Alas, this approach has been declared dead in Washington, ironically by self-styled free-marketers. Another solution, a carbon tax, is also off the table because, well, it’s a tax.

Never mind that markets are truly free only when everyone pays the full price for his or her actions. Anything else is socialism. The reality is that we cannot overcome the global threats posed by greenhouse gases without speaking the ultimate inconvenient truth: getting people excited about making individual environmental sacrifices is doomed to fail.

High school science tells us that global warming is real. And economics teaches us that humanity must have the right incentives if it is to stop this terrible trend.

Don’t stop recycling. Don’t stop buying local. But add mastering some basic economics to your to-do list. Our future will be largely determined by our ability to admit the need to end planetary socialism. That’s the most fundamental of economics lessons and one any serious environmentalist ought to heed.

2 comments:

Temple3 said...

Folks may say what they will about Africentrism as a philosophical mode of thought, but these questions have been contemplated for years.
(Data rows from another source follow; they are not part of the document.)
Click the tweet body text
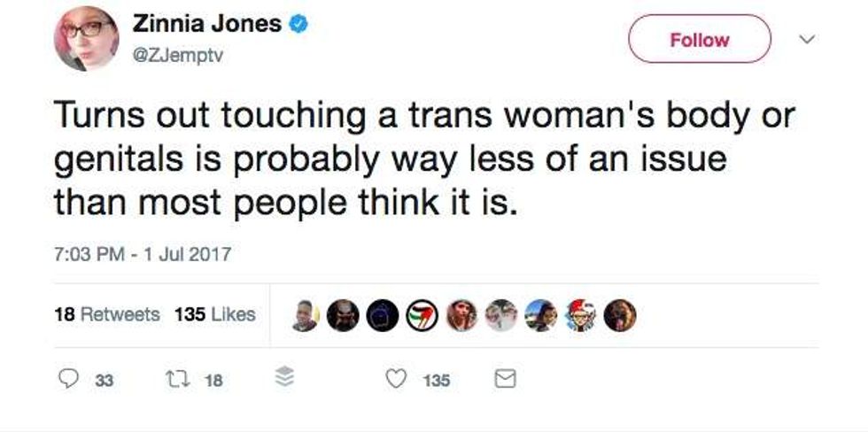This screenshot has width=868, height=432. click(x=425, y=159)
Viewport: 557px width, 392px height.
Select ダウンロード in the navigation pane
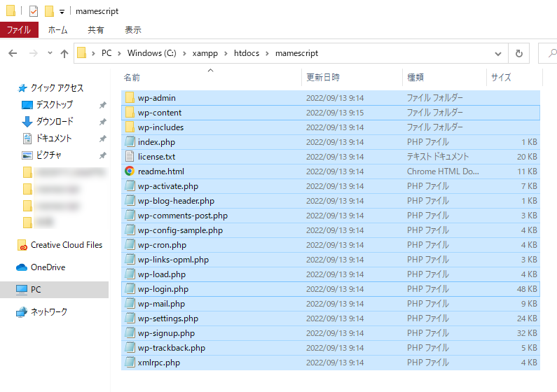(x=54, y=122)
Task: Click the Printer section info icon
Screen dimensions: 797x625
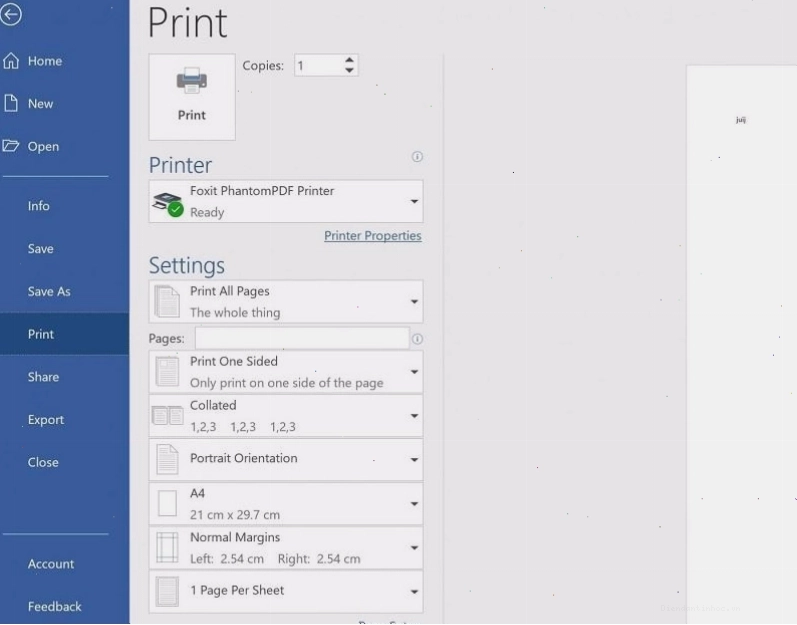Action: (x=417, y=157)
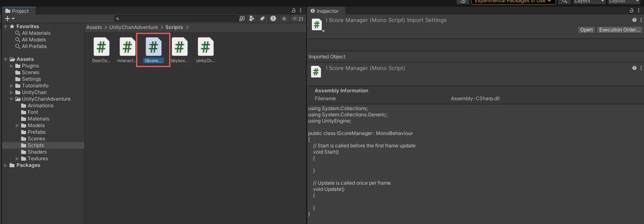644x224 pixels.
Task: Click the Search by Import Log Type icon
Action: 273,19
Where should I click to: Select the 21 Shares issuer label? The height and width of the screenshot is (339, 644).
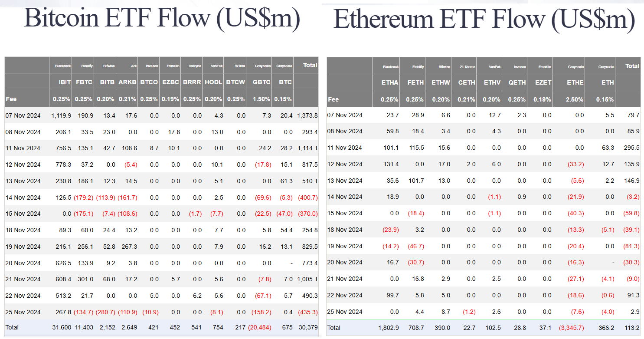point(467,67)
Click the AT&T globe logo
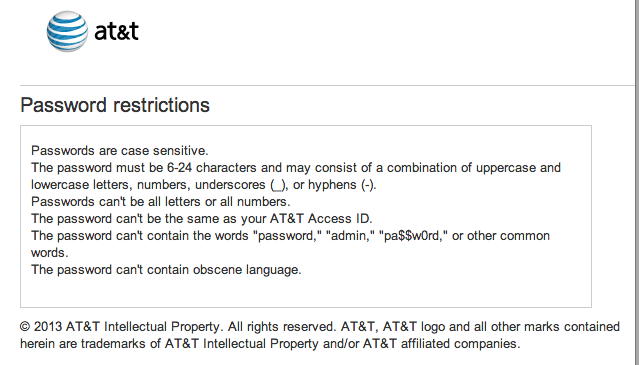 coord(67,31)
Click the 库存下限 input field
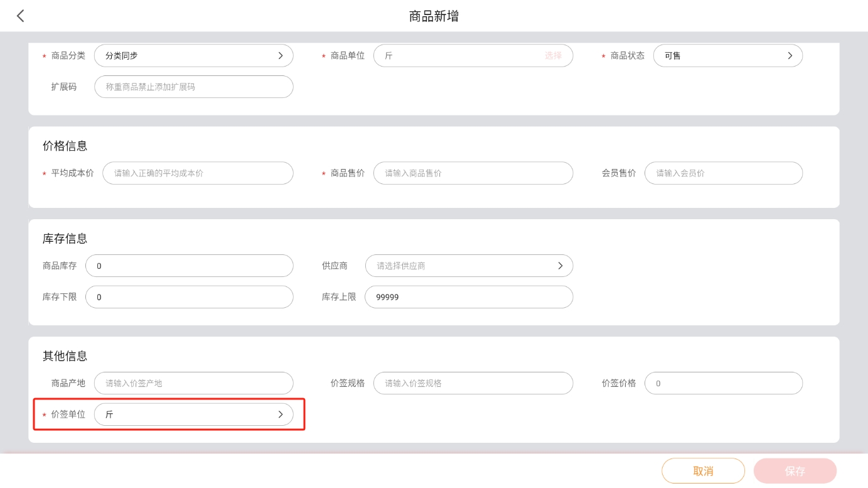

The missing piece has been a cultural engagement by young African-centered scientists on the lines where collective action meet individual action. It seems to me that the Sierra Club and similar entities are really just variations on the idea of individual action and that the broader collective action should spring organically from a reconceptualized sense of self -- within a larger collective.

That's tough sledding in this nation where the POTUS references rugged individuals without mentioning their context: often as deported individual criminals profiteering off of kidnapped African collectives or seizing the land of indigenous collectives. This was as much a part of the story as hammering out a way from nothing and arriving at Ellis Island with a quarter in one's pocket.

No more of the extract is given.